Copy the first line of the entries below and every line after it through the line containing "This screenshot has width=980, height=394.". Do not include pictures.

_Source records_:
========================================

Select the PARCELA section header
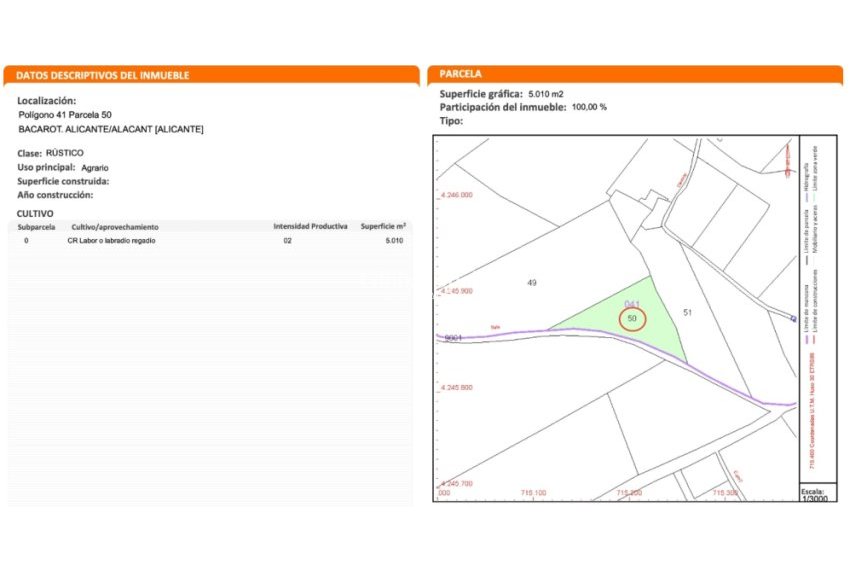 461,74
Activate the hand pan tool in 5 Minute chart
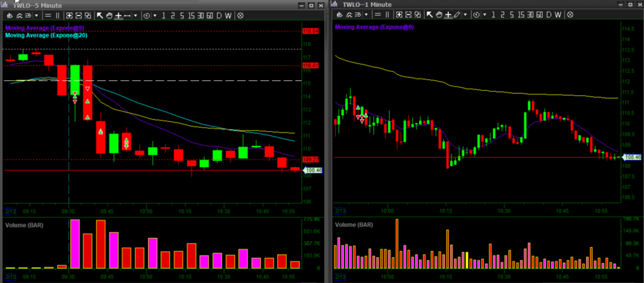Viewport: 644px width, 283px height. 109,15
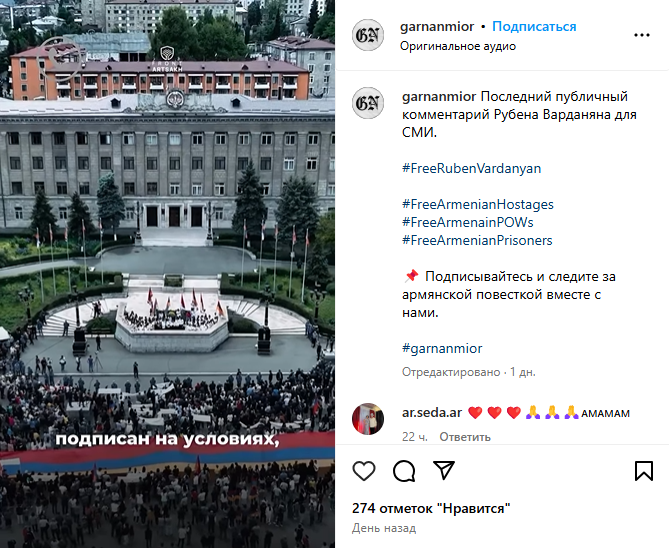Open #garnanmior hashtag
Image resolution: width=669 pixels, height=548 pixels.
click(442, 348)
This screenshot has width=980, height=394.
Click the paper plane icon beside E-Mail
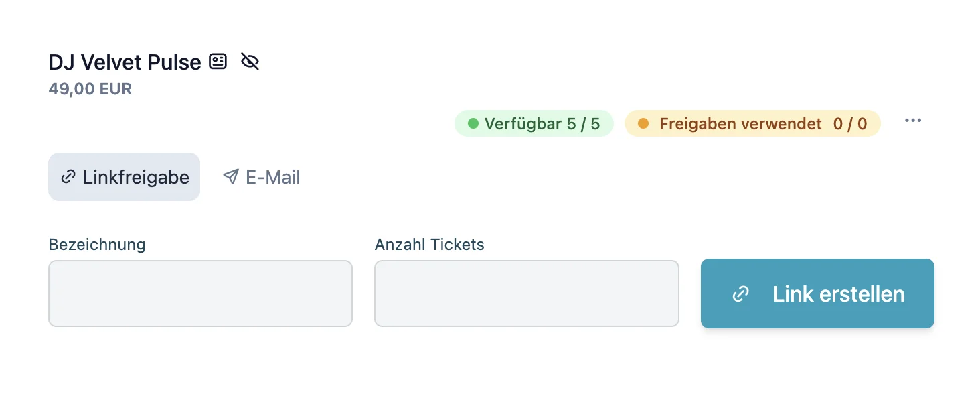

========================================

_Exercise result_:
Select the PARCELA section header
 461,74
Activate the hand pan tool in 5 Minute chart
Viewport: 644px width, 283px height. 109,15
Open #garnanmior hashtag
Image resolution: width=669 pixels, height=548 pixels.
click(442, 348)
This screenshot has width=980, height=394.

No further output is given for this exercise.